> **EXTRACT**:
-- Opening Marker --

Yet to the modern Christian today, this might all seem strange. Why the need for preaching then? We live in a time in which the majority of the population can read for themselves. Can I not read and understand the Bible for myself? Why do I need some preacher telling me what it says?

But contrary to the apparent wisdom of this response, our time does not provide as good an argument against preaching as it might seem. While most can read, it is still true that not all can. Today we see the government schools graduating students who can't read at all. And of those who can read, we see a decrease of comprehension when reading a text. Reading has become a pragmatic activity. We seek to do as little work as possible, for the purpose of gaining as little as it takes to get by in life.

-- Closing Marker --

> **LISTED ENTRIES**:

-- Opening Marker --

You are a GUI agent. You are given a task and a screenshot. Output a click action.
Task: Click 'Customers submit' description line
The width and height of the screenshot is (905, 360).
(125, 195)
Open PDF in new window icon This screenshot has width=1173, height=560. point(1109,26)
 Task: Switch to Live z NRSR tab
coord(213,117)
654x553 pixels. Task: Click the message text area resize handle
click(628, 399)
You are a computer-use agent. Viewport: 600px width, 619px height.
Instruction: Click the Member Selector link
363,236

-- Closing Marker --
-- Opening Marker --

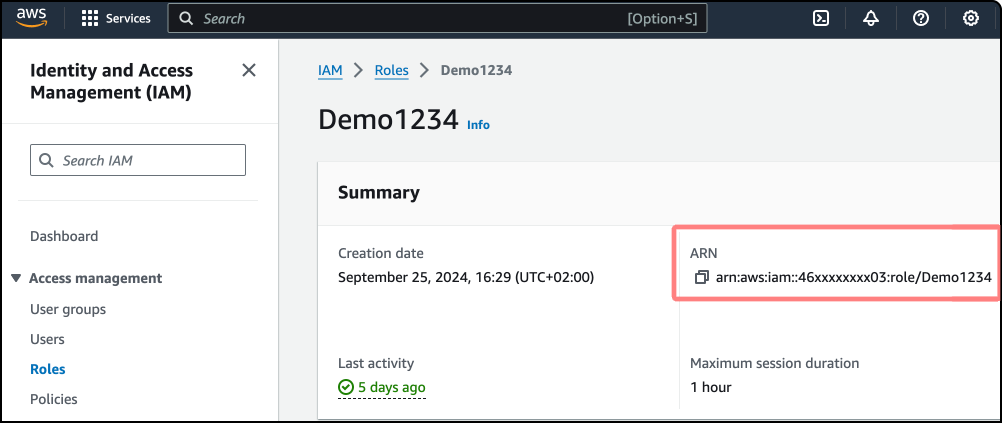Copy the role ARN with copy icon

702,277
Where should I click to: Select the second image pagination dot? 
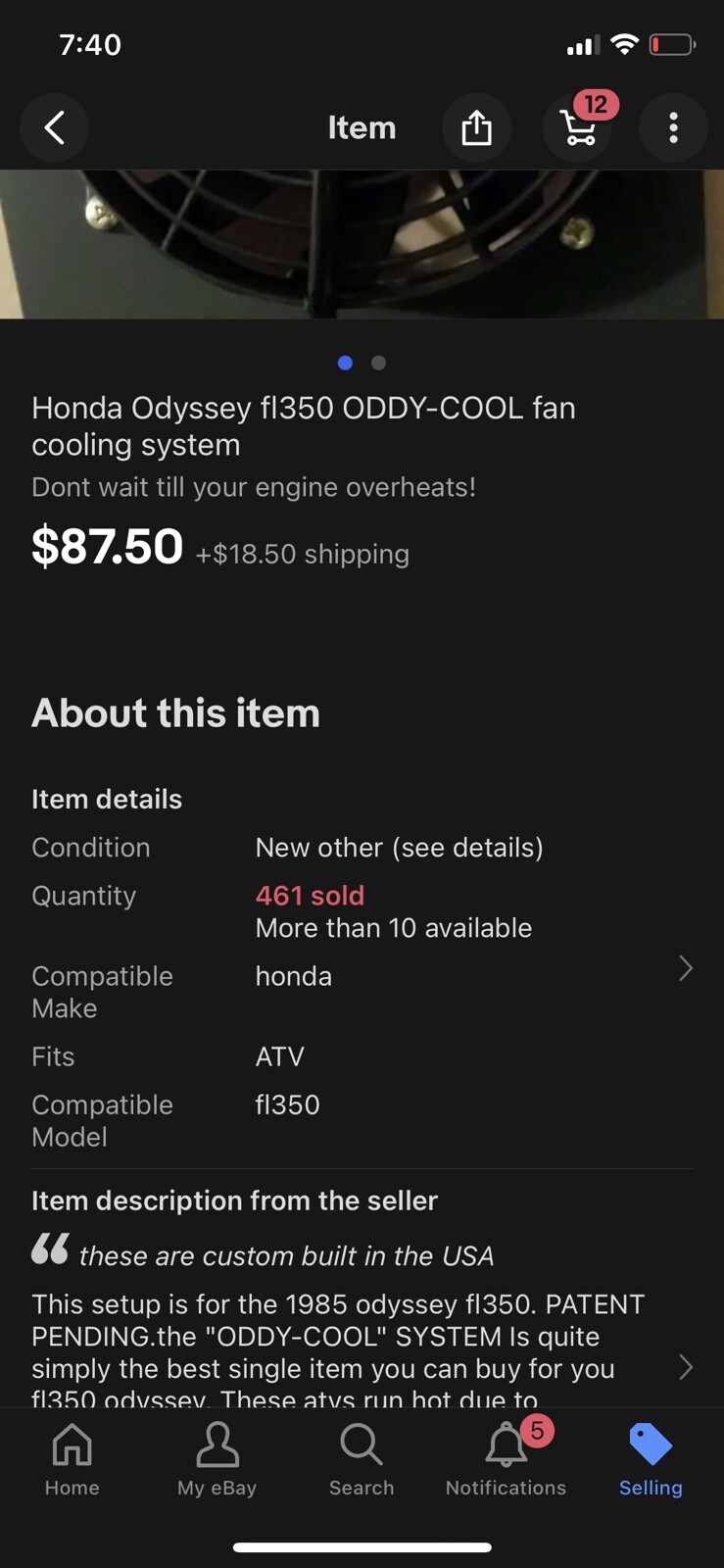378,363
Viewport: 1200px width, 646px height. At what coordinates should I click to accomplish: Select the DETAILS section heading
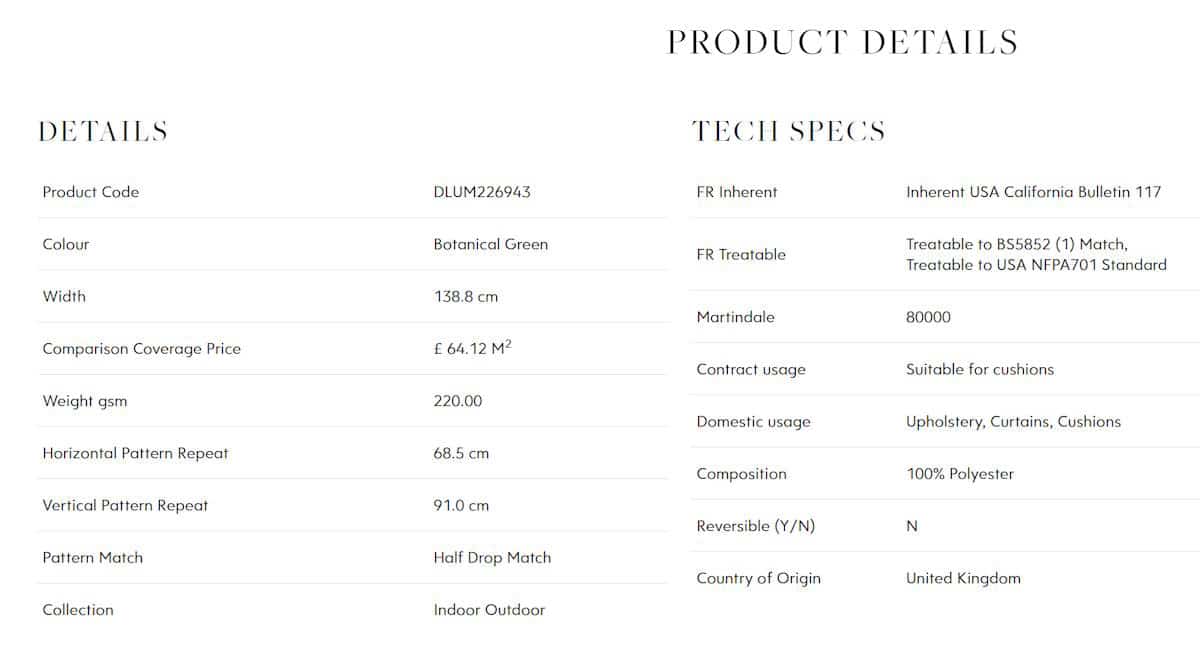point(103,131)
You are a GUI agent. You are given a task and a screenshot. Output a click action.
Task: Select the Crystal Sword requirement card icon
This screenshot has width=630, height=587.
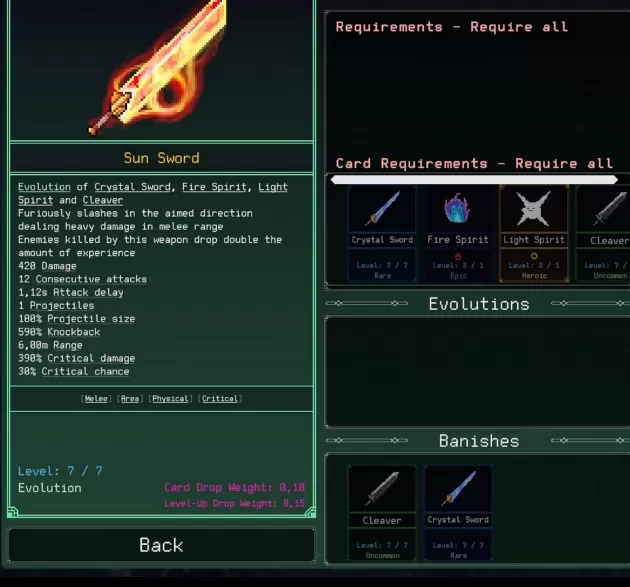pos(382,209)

-- Closing Marker --
-- Opening Marker --

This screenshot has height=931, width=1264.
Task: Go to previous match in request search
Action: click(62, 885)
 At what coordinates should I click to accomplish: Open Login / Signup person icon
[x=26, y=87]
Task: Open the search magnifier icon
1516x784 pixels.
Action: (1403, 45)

-- Closing Marker --

> **WHAT THIS EXERCISE ASKS**:
**a)** According to the passage about preaching, what are government schools graduating today?
**b)** Summarize the passage about preaching in two sentences.
**c)** List every question asked in the paragraph of the passage about preaching that begins "Yet to the modern Christian today."

> **SOLUTION LIST**:
**a)** Students who can't read at all.

**b)** The passage raises the objection that modern Christians, most of whom can read, might not need a preacher to tell them what the Bible says. It replies that this argument is weaker than it seems, because not everyone can read, comprehension among readers is declining, and reading has become a pragmatic activity done with as little work as possible.

**c)**
- Why the need for preaching then?
- Can I not read and understand the Bible for myself?
- Why do I need some preacher telling me what it says?